Wall Street quite obviously agrees with the prognosis. President Johnson's March peace overtures gave the stock market its sharpest two-week surge in two decades. And last week the market quickly shook off the subsequent dip prompted by the Federal Reserve Board's increase in interest rates. The advance carried the New York Stock Exchange index of all issues traded on the Big Board to a record high of 54.26, up .87 for the week. "The only thing capable of reversing the prevailing psychology," says Analyst Robert T. Allen of Shearson, Hammill & Co., "is a complete breakdown in peace negotiations." A Dean Witter & Co. report reflected a widely held Wall Street sentiment: "A truly fundamental change has taken place in the investment outlook. Resolving the Vietnamese conflict would free the U.S. to attack domestic problems deferred too long—and will create great demands."

Fiscal Dividend. The Presidents Council of Economic Advisers estimates that peace in Viet Nam might permit a $15 billion decline in defense spending, stretched over 18 months. If so, the armed forces might well be reduced by 900 000 men to about 2,600,000, a little below their pre-Viet Nam strength. Up to a third of the returning veterans presumably would go back to school, leaving some 600,000 to help meet industry's need for skilled manpower. With lower defense spending, plus the ordinary growth of the economy, the CEA calculates that the Government will be able to distribute a $30 billion "fiscal dividend" to the nation. Part of it should be lower taxes to stimulate civilian demand, says the council, and part of it should be a rapid boost in federal outlays for education, health, housing, pollution control, highway beautification and the fight against slums.

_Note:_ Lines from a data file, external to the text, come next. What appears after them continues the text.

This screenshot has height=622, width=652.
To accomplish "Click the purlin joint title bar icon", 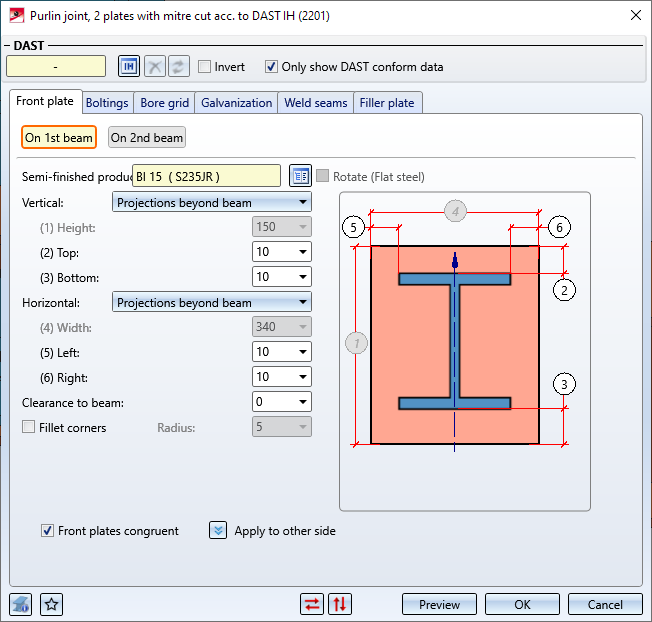I will 15,15.
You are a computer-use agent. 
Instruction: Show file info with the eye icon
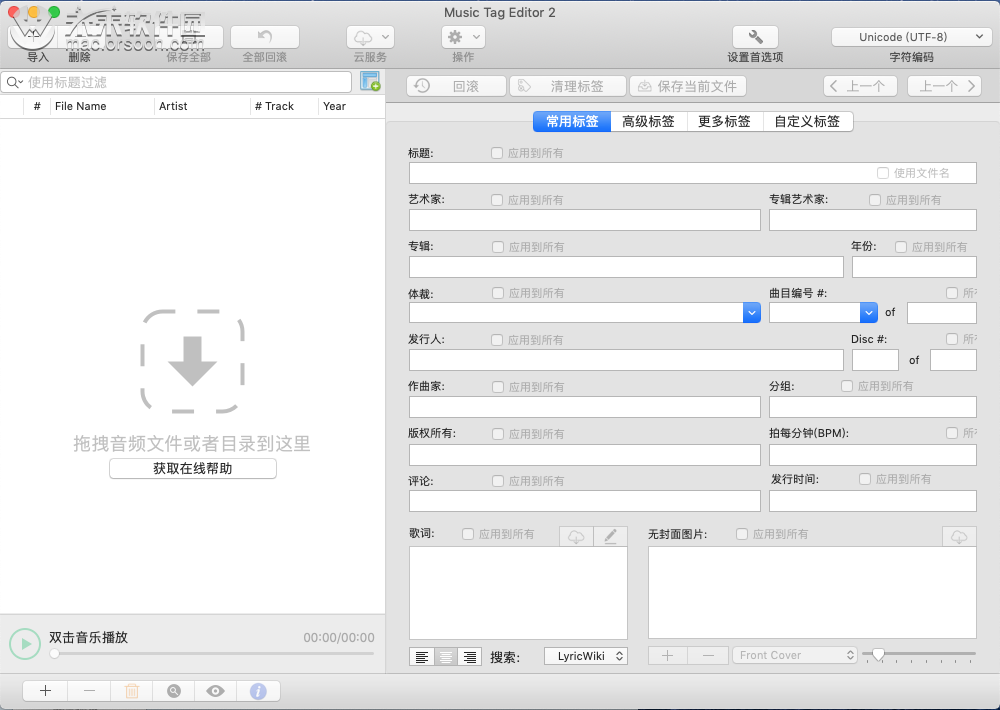pyautogui.click(x=216, y=690)
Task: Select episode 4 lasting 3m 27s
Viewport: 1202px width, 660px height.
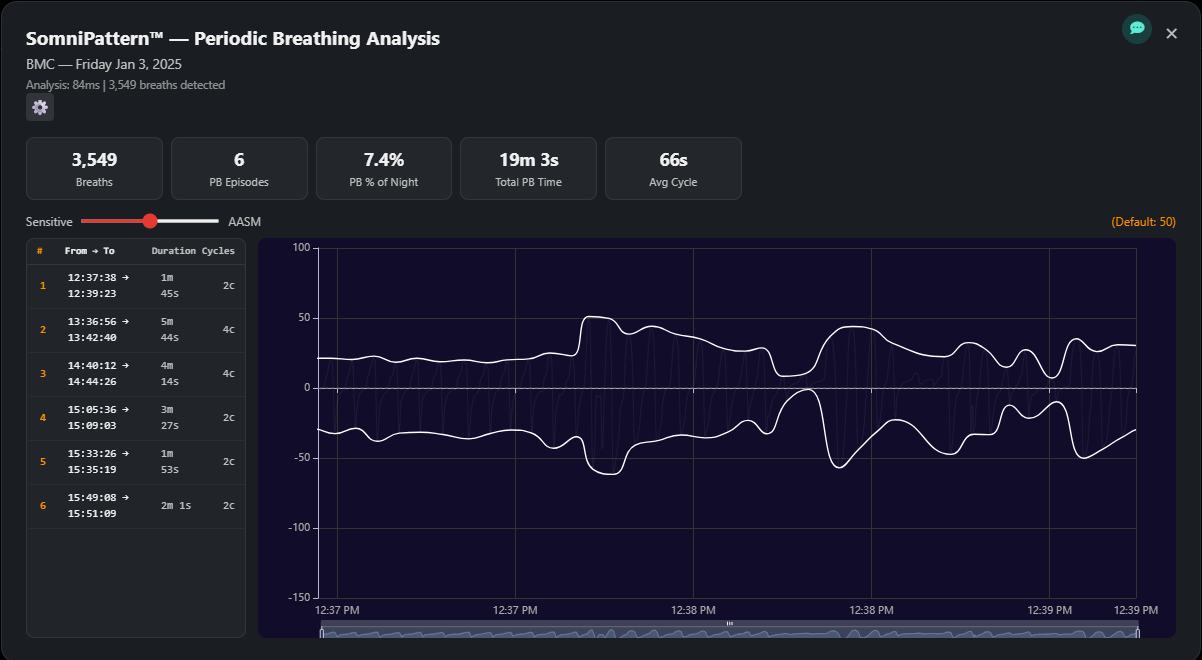Action: 135,418
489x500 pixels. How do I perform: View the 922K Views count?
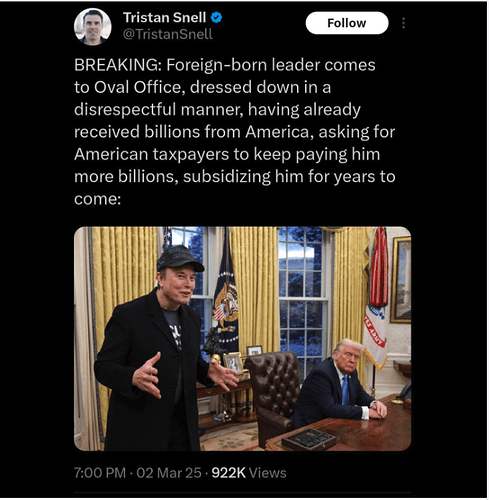coord(249,473)
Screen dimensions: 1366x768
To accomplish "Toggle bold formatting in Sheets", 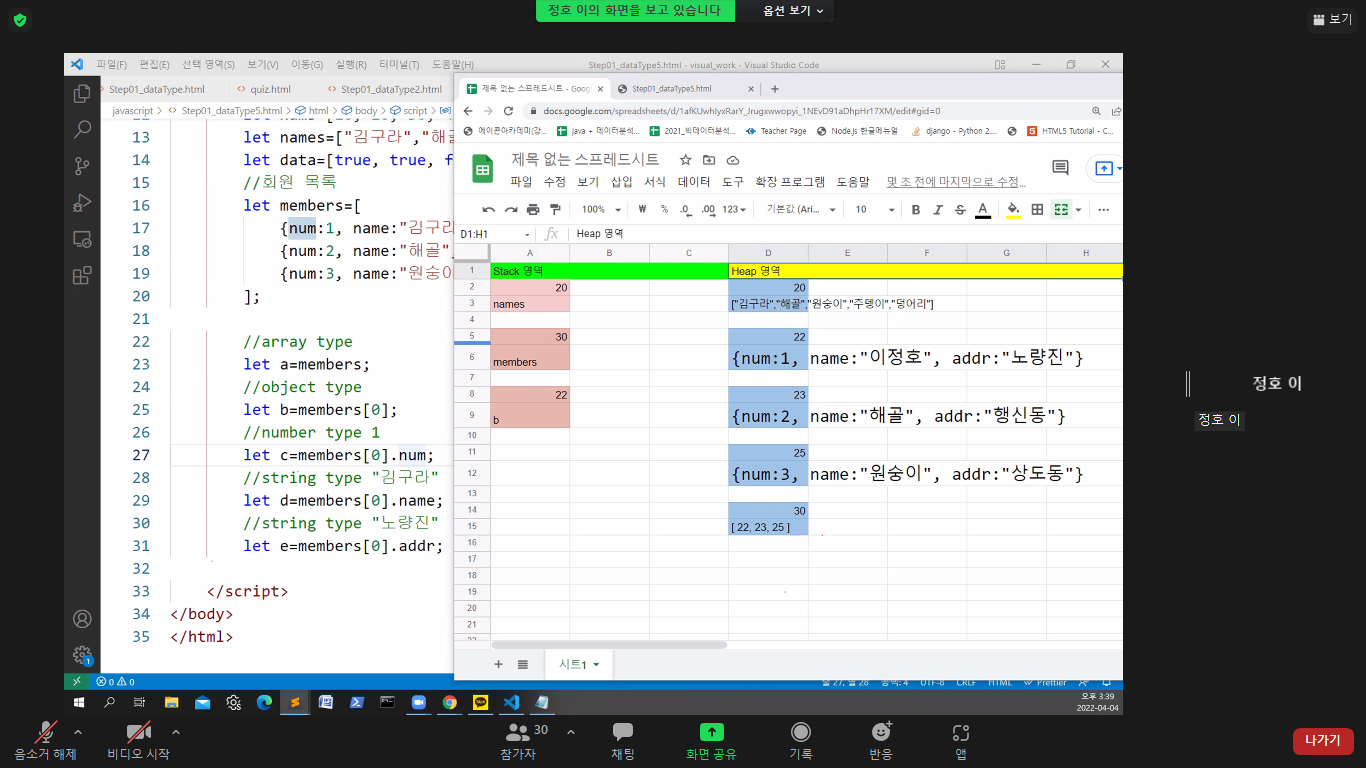I will pyautogui.click(x=916, y=210).
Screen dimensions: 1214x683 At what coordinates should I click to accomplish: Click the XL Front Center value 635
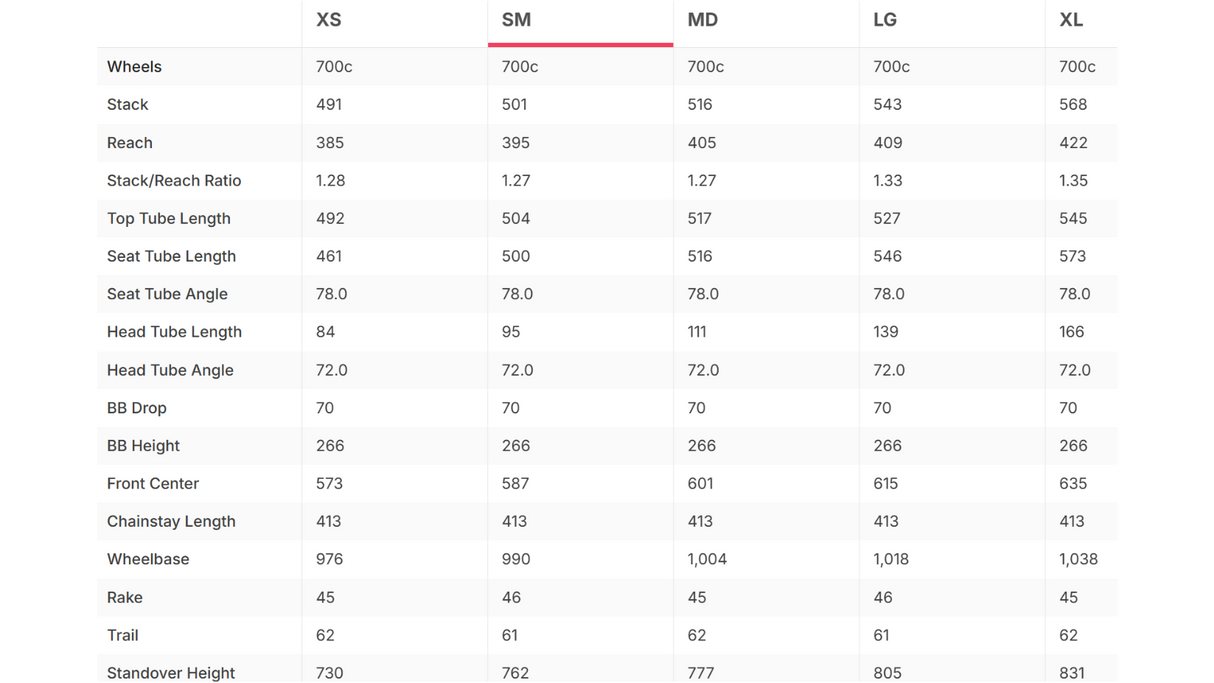coord(1073,484)
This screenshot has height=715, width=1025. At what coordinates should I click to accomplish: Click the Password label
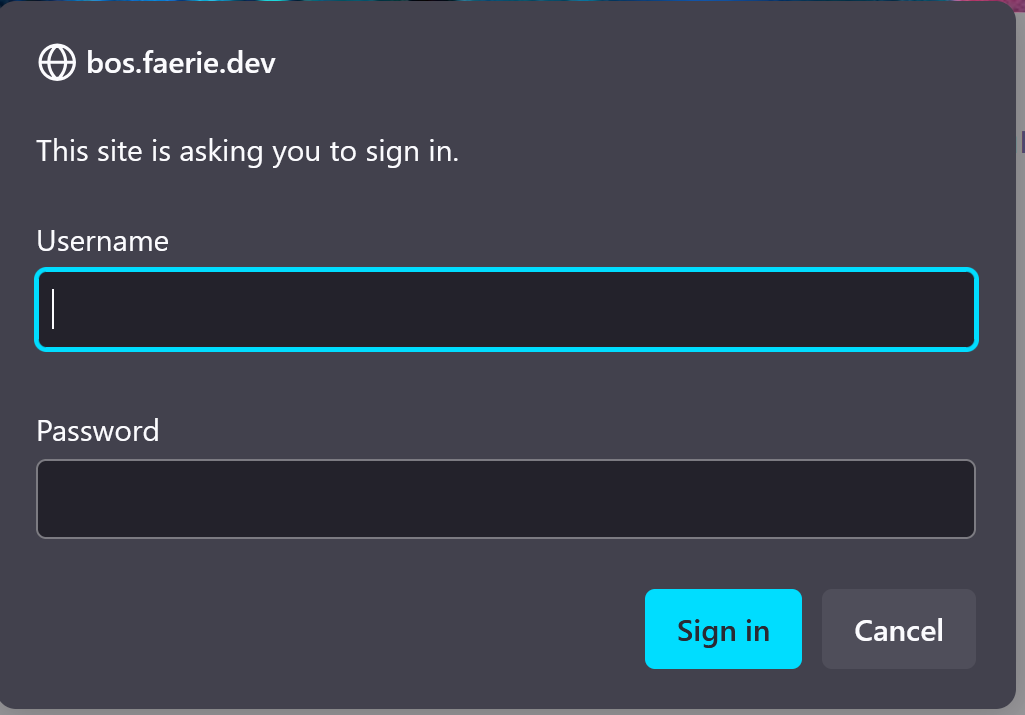coord(97,430)
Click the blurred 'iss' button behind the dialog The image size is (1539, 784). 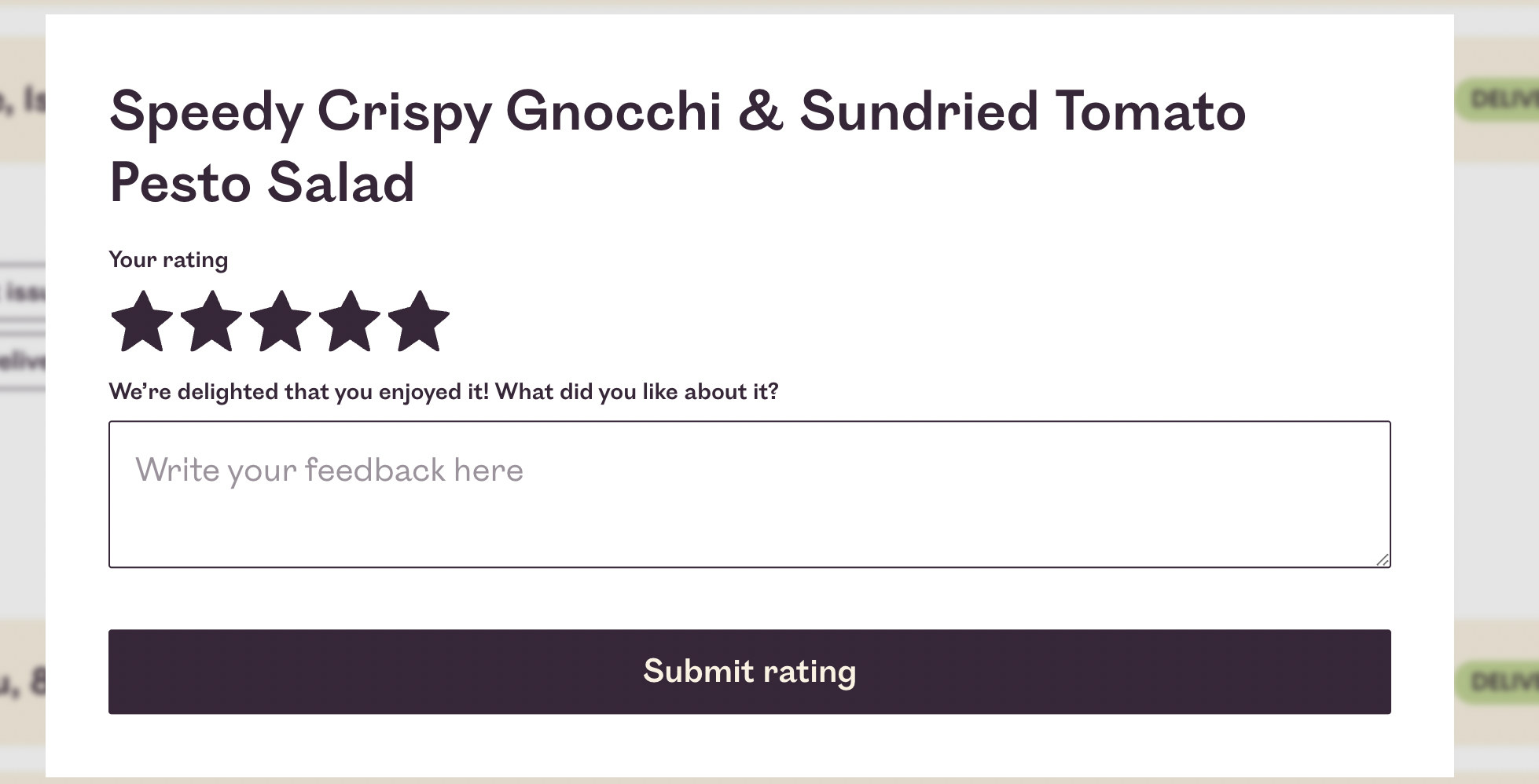pos(24,292)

"There is a transition problem of converting to peace," admits CEA Chairman Arthur Okun, "but we think we can handle that." One reason for his optimism is that for all its high price tag, the $29 billion-a-year Viet Nam war absorbs only 3% of the total national output of goods and services—only half the proportion consumed by the Kore an War. The total defense budget today accounts for only 9% of gross national product, compared with 41% at the height of World War II and 13% at the Korean peak. More important, the end of the Korean fighting caught Washington with a huge oversupply of military goods. And to make matters worse, peace plans were unready; cutbacks in defense spending led to a recession with a 6% unemployment rate before the economy rebounded. This time, the Pentagon expects to taper off procurement slowly, as it rebuilds its depleted stockpiles, and Government planners are already deciding how tax cuts and civilian-spending increases should be timed to stabilize the economy.